▸ **Task to carry out**
Rewrite the lines of every row, replacing "Screenshot" with "Page" and changing nothing else. Omit the pictures.

▸ **Stored rows**
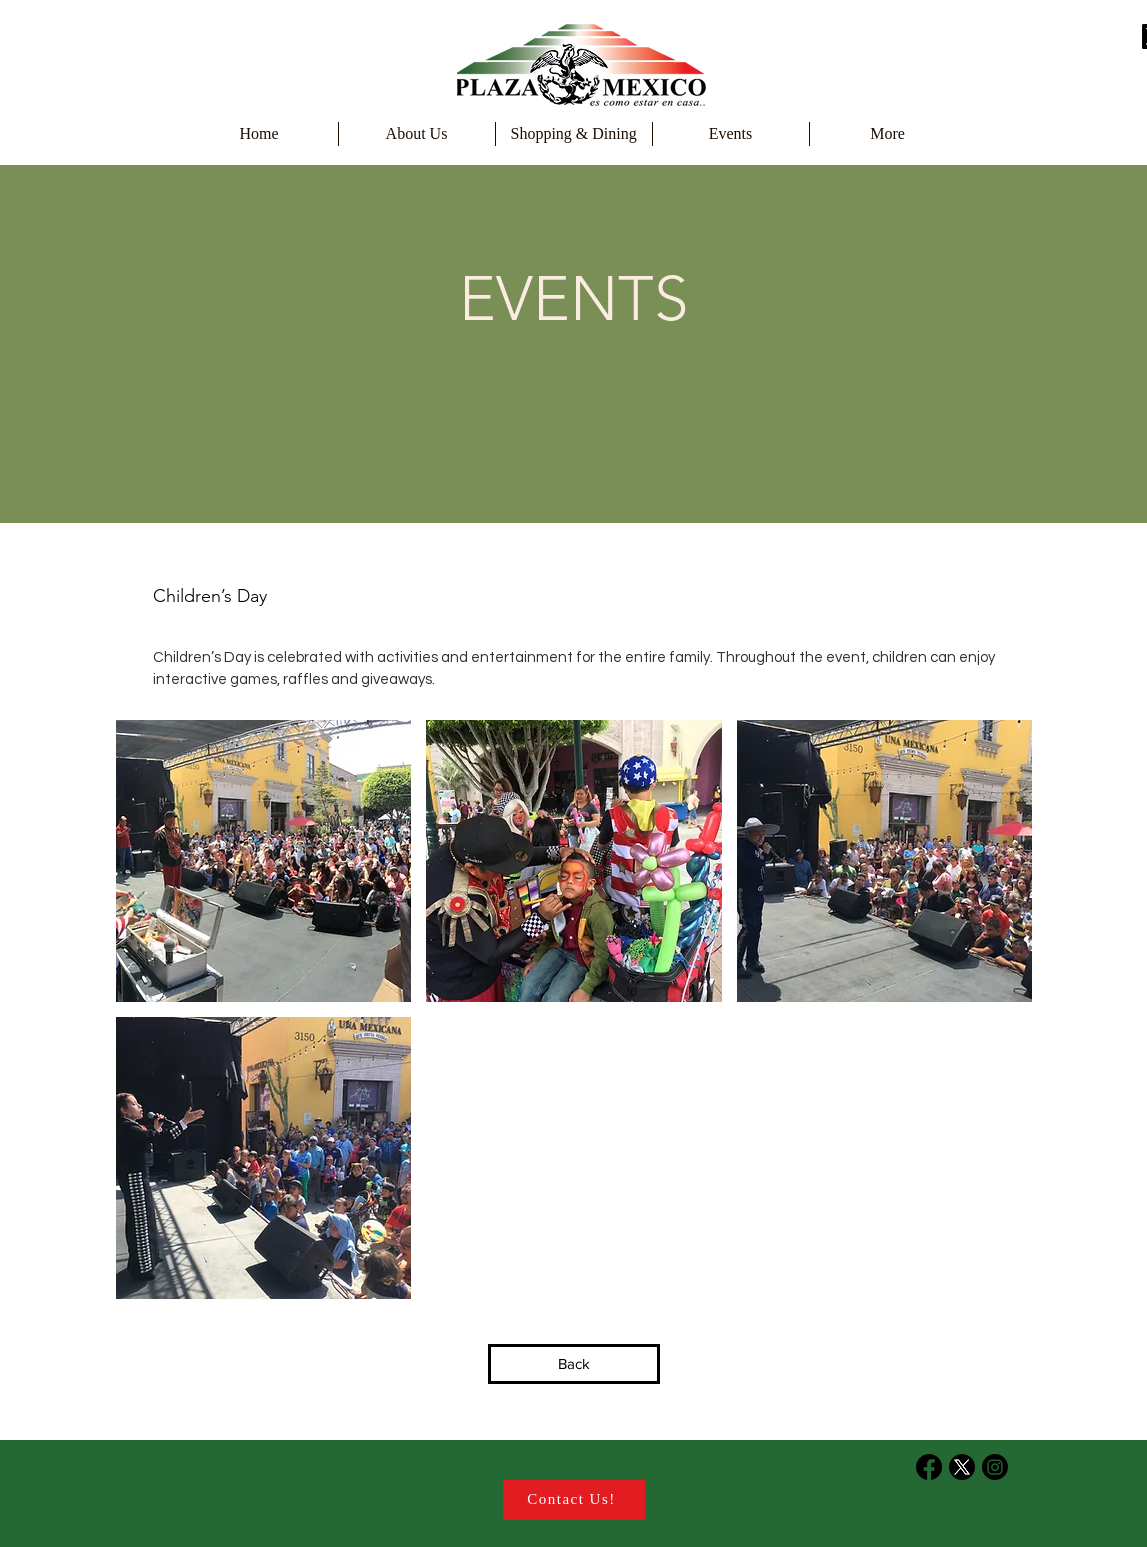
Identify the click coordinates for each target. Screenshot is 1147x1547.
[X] (962, 1467)
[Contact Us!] (574, 1500)
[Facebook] (929, 1467)
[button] (264, 861)
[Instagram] (995, 1467)
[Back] (574, 1364)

▸ **The response**
Identify the click coordinates for each target. Page is 1147x1547.
[X] (962, 1467)
[Contact Us!] (574, 1500)
[Facebook] (929, 1467)
[button] (264, 861)
[Instagram] (995, 1467)
[Back] (574, 1364)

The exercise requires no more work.